▸ **TEXTO CITADO**
A proposição de Miguel é muito séria. É a mesma que serviu de ponto de partida para a decisão da Câmara de Acusação de Paris quando negou um pedido de extradição do mesmo Battisti feito pelo governo italiano em 1991, aplicando a Doutrina Miterrand: nenhum acuado que rejeitasse a violência seria extraditado, caso não houvesse, no país de origem, garantia de amplo direito de defesa. Por isso o escritor italiano viveu livre em Paris até que veio a mudança de orientação política com a guinada à direita e o novo pedido de extradição que deu causa à fuga, por temor, de Battisti.

Equivoca-se o comentarista Adhemar Santos.

Primeiro, porque não é o pedido de extradição da justiça italiana que foi decidido administrativamente; sim, o pedido de refúgio do escritor Battisti que sofre perseguição sancionatória decorridos 30 anos do fato que lhe foi imputado. Portanto, afirmar que não cabe ao governo brasileiro julgar a justiça italiana é mera demonstração de xenofobia ao avesso.
Segundo, porque o caso Battisti se enquadra no critério de definição do Artigo 1º, item 2, da Convenção Relativa ao Estatuto dos Refugiados, de 1951. Ali está estatuido que o termo 'refugiado' se aplica a qualquer pessoa que esteja possuída do temor de ser perseguida por motivo de raça, religião, nacionalidade, grupo social ou opinião política e, encontrando-se fora do país de sua nacionalidade, não quer voltar a ele devido a referido temor.

Terceiro, a justiça italiano condenou o ativista por crime comum e por crime político. Os pequenos delitos 'comuns' foram sancionados com 12 anos de reclusão. Mas Battisti era militante dos Proletários Armados pelo Comunismo, grupo de extrema esquerda que atuou na Itália durante os chamados 'anos de chumbo'. O PAC foi acusado formalmente por 4 crimes de morte e Battisti foi condenado à prisão perpétua como membro-autor desses homicídios, considerado terrorista pelo Governo italiano que desmantelou aquela organização subversiva depois desses crimes. É nesse quadro que cabe a moldura política daqueles fatos. Não é a condição profissional das vítimas e nem os meios empregados no crime que define o seu caráter político, mas sim os motivos e os fins perseguidos pela ação do grupo social.

▸ **DADOS PARA PROCESSAR**
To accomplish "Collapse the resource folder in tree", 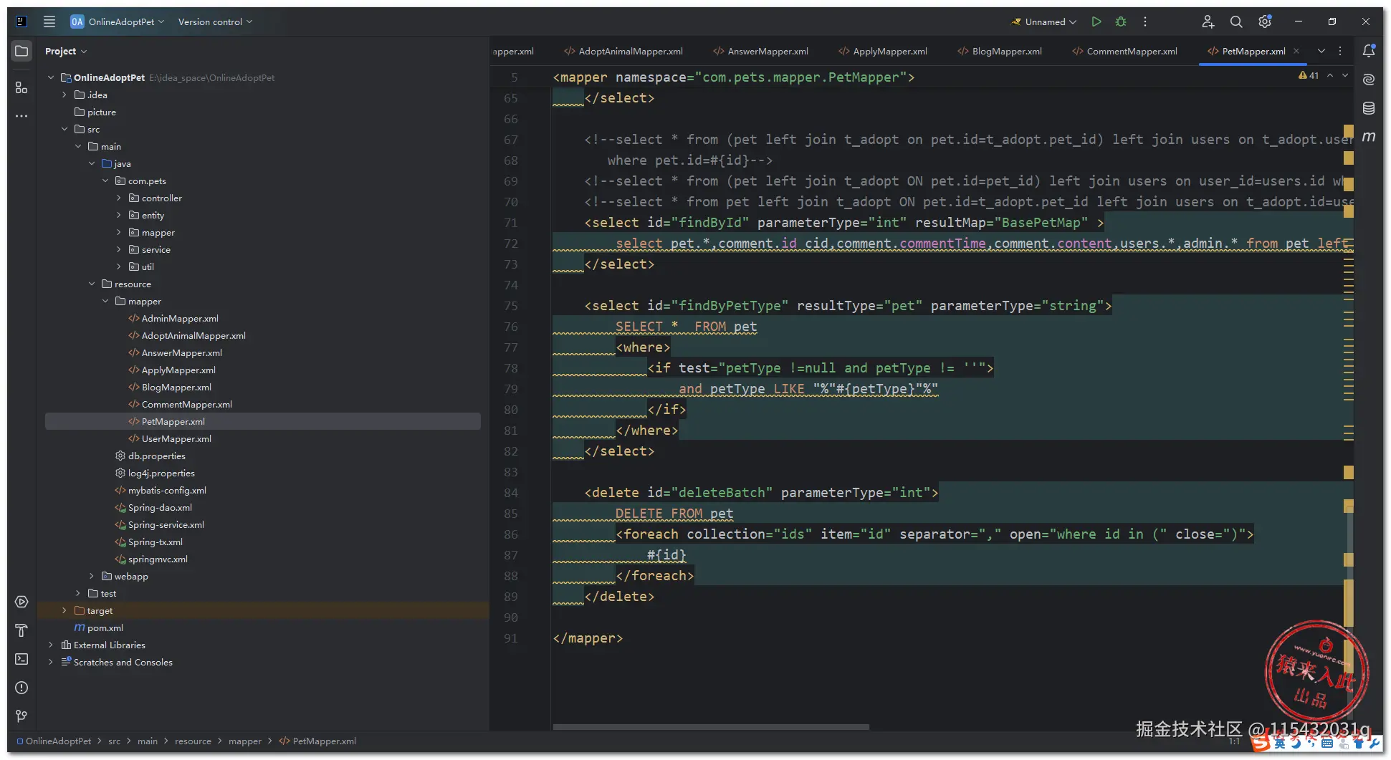I will [92, 284].
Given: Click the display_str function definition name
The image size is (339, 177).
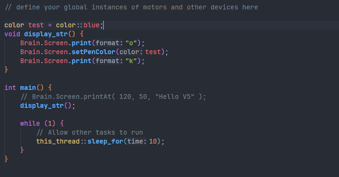Looking at the screenshot, I should coord(46,34).
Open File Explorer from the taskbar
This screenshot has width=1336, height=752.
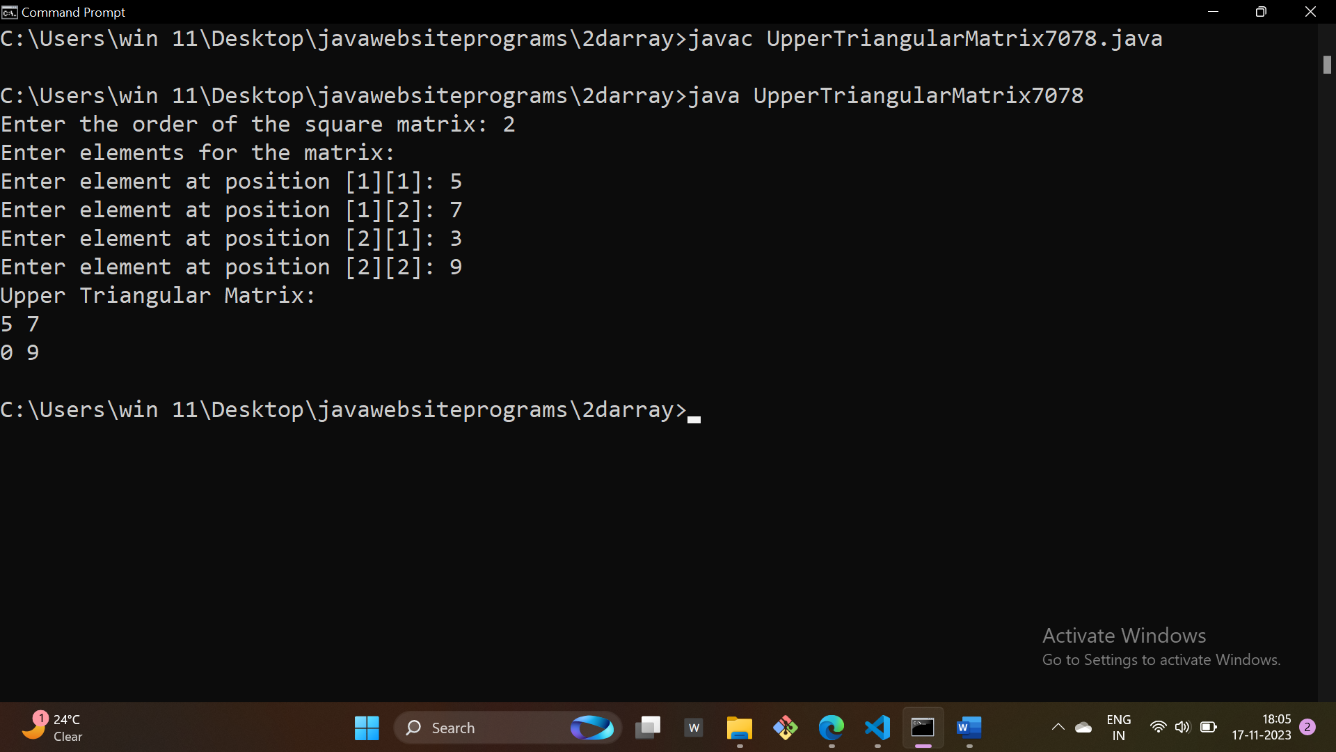[x=739, y=728]
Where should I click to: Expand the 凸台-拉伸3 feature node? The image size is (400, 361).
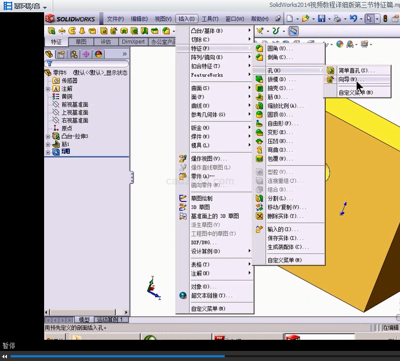(48, 137)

▸ **TAREFAS**
**A)** Reproduza literalmente as linhas dos dados, começando na linha que contém "Where should I" e terminando na última linha, ambas incluídas. Deixe as imagens de fora da resposta, por favor.
**B)** Continue o texto sobre o caso Battisti a partir do ponto em que ele termina.
O texto e as linhas não têm nenhuma relação entre si.

▸ **RESULTADOS POR TAREFA**
**A)**
Where should I click to: Expand the 凸台-拉伸3 feature node? The image size is (400, 361).
(48, 137)

**B)**
Finalmente, durante os anos de chumbo, "A Itália tinha e tem uma legislação de emergência que a tornou tristemente célebre no exterior. Uma pena aplicada 30 anos depois do fato torna-se vingança. Além disso, existe na Itália um regime de cárcere duro para mafiosos e terroristas - o 41 bis - que até a juíza federal norte-americana D.D. Sitgraves considera estar no limite da tortura', disse o presidente da Antigone. A citação da juíza Sitgraves ganha interesse quando se sabe que a referida senhora, que atua no julgamento de casos de deportação, foi, estatisticamente, bem mais severa do que a média entre seus pares - que corresponderia ao padrão geral de tolerância vigente na era Bush, pós 11 de setembro, nos casos de imigração ilegal." [Wikipédia]

Parabéns pelo Post, Miguel.

Anônimo disse...

Caripuna equivoca-se em vários trechos:

1- A leitura do artigo 1º, item 2, da Convenção Relativa ao Estatuto dos Refugiados, de 1951, ao contrário do que alega Caripuna, mostra que o caso Battisti não se aplica, ou seja, ele não está sendo perseguido por motivo de raça, religião, nacionalidade, grupo social ou opinião política e sim porque é um condenado e fugitivo da justiça italiana. Aliás, conforme conclusão do próprio CONARE.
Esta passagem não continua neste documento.